Segundo Reinaldo Azambuja, “o mesmo serviço, por falta de gerenciamento, foi realizado mais de uma vez. A Avenida Afonso Pena, por exemplo, foi totalmente recapeada e semanas depois de os serviços estarem concluídos sofreu intervenção porque as tampas dos bueiros ficaram sob a manta asfáltica”, argumentou, ao destacar que “esse foi um erro primário, um desperdício de recursos inadmissível sob todos os aspectos”.
O dinheiro gasto com os reparos, segundo Reinaldo Azambuja, poderia ter sido destinado aos bairros, já que se tratava de recursos do governo do Estado liberados para a recuperação da malha viária.
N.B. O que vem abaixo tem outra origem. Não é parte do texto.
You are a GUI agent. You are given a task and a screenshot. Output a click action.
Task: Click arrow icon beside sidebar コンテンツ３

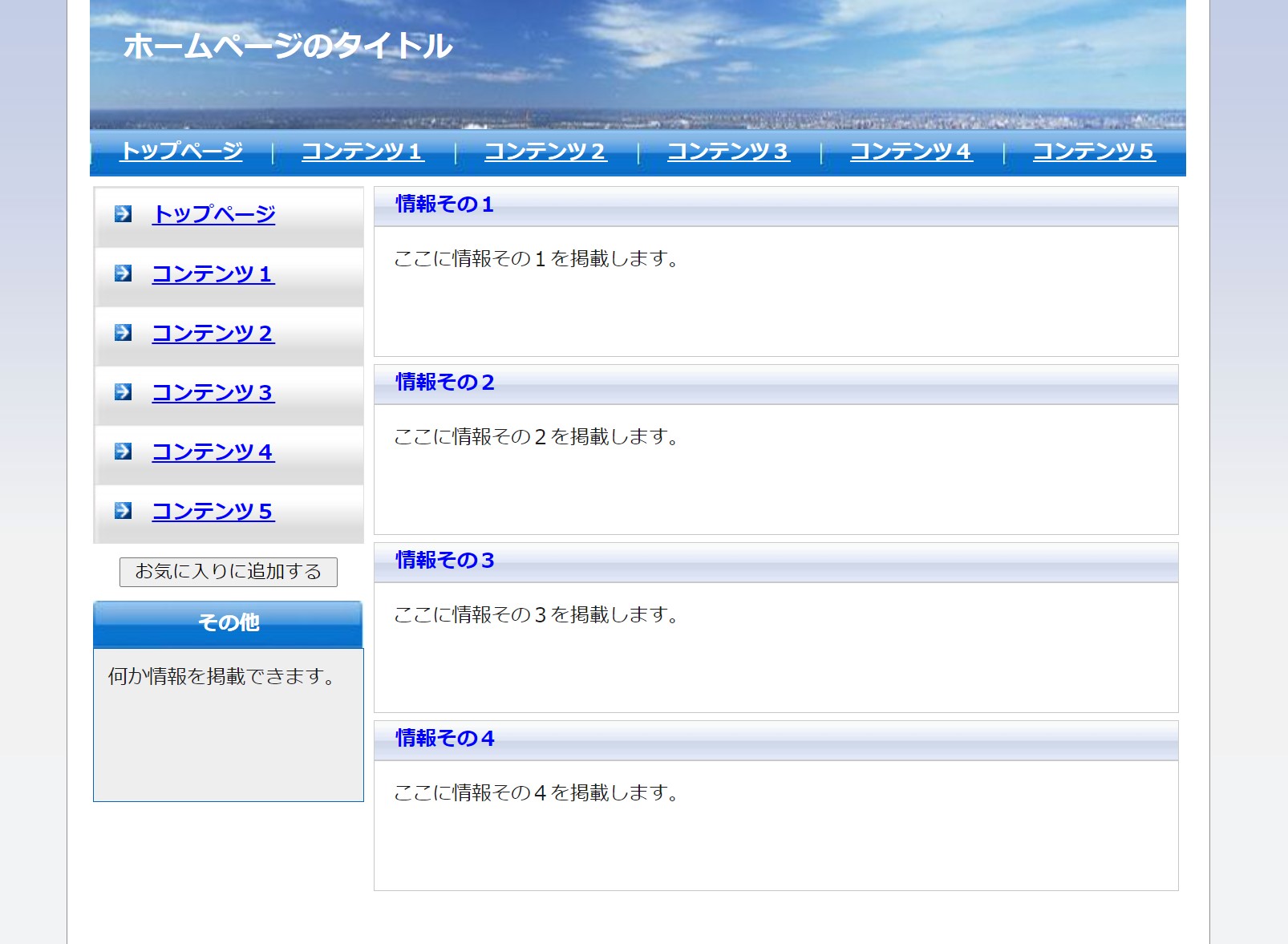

O candidato destacou também as obras na Avenida Ceará, que pelo fato de terem sido refeitas custaram mais do que o previsto inicialmente.
“O primeiro erro foi o fato de os serviços terem sido iniciados no período das chuvas. Em decorrência do alto volume de precipitação, grande parte do que já estava pronto foi levado pelas águas. Isso foi resultado, principalmente, da falta de planejamento”, ressaltou Reinaldo, ao lembrar que as obras duraram mais de um ano. Para ele, também nesse caso “o dinheiro gasto a mais poderia ter sido investido em outras frentes de obras”.
Para o candidato, os responsáveis pela autorização e pagamento das obras deveriam ser responsabilizados pelo fato de o valor inicial do empreendimento ter aumentado em função da falta de planejamento. “Administrar o dinheiro público é coisa séria. Não dá para construir uma casa sem antes fincar os alicerces. Administradores que provocam prejuízos têm de devolver o dinheiro público que se perdeu por conta da má-gestão”, finalizou.